An unemployed man is desperate to support his family

of a wife and three kids. He applies for a

janitor's job at a large firm and easily passes an

aptitude test.

The human resources manager tells him, "You will be

hired at minimum wage of $5.15 an hour. Let me have

your e-mail address so that we can get you in the

loop. Our system will automatically e-mail you all

the forms and advise you when to start and where to

report on your first day."

Taken back, the man protests that he is poor and has

neither a computer nor an e-mail address. To this

the manager replies, "You must understand that to a

company like ours that means that you virtually do

not exist. Without an e-mail address you can hardly

expect to be employed by a high-tech firm.. Good

day."

Stunned, the man leaves. Not knowing where to turn

and having $10 in his wallet, he walks past a

farmers' market and sees a stand selling 25lb crates

of beautiful red tomatoes. He buys a crate, carries

it to a busy corner and displays the tomatoes. In

less than 2 hours he sells all the tomatoes and

makes 100% profit. Repeating the process several

times more that day, he ends up with almost $100 and

arrives home that night with several bags of

groceries for his family.

During the night he decides to repeat the tomato

business the next day. By the end of the week he is

getting up early every day and working into the

night. He multiplies his profits quickly. Early in

the second week he acquires a cart to transport

several boxes of tomatoes at a time, but before a

month is up he sells the cart to buy a broken-down

pickup truck.

At the end of a year he owns three old trucks. His

two sons have left their neighborhood gangs to help

him with the tomato business, his wife is buying the

tomatoes, and his daughter is taking night courses

at the community college so she can keep books for

him.

By the end of the second year he has a dozen very

nice used trucks and employs fifteen previously

unemployed people, all selling tomatoes. He

continues to work hard.

Time passes and at the end of the fifth year he owns

a fleet of nice trucks and a warehouse that his wife

supervises, plus two tomato farms that the boys

manage. The tomato company's payroll has put

hundreds of homeless and jobless people to work.

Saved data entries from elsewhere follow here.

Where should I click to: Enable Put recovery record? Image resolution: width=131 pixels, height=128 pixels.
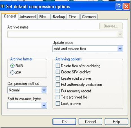pyautogui.click(x=58, y=91)
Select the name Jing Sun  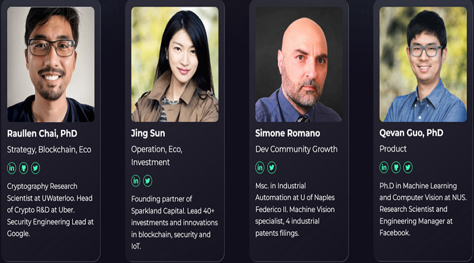[x=148, y=133]
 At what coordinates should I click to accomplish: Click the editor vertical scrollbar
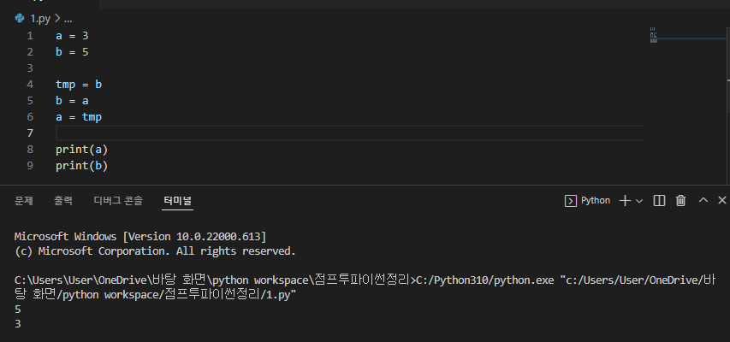(727, 107)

His daughter reports that the business grossed a

million dollars.

Planning for the future, he decides to buy some life

insurance. Consulting with an insurance adviser, he

picks an insurance plan to fit his new

circumstances. Then the adviser asks him for his

e-mail address in order to send the final documents

electronically.

When the man replies that he doesn't have time to

mess with a computer and has no e-mail address, the

insurance man is stunned, "What, you don't have

e-mail? No computer? No Internet? Just think

where you would be today if you'd had all of that

five years ago!"

"Ha!" snorts the man. "If I'd had e-mail five years

ago I would be sweeping floors at Microsoft and

making $5.15 an hour."

Which brings us to the moral:

Since you got this story by e-mail, you're probably

closer to being a janitor than a millionaire.

Sadly, I received it also.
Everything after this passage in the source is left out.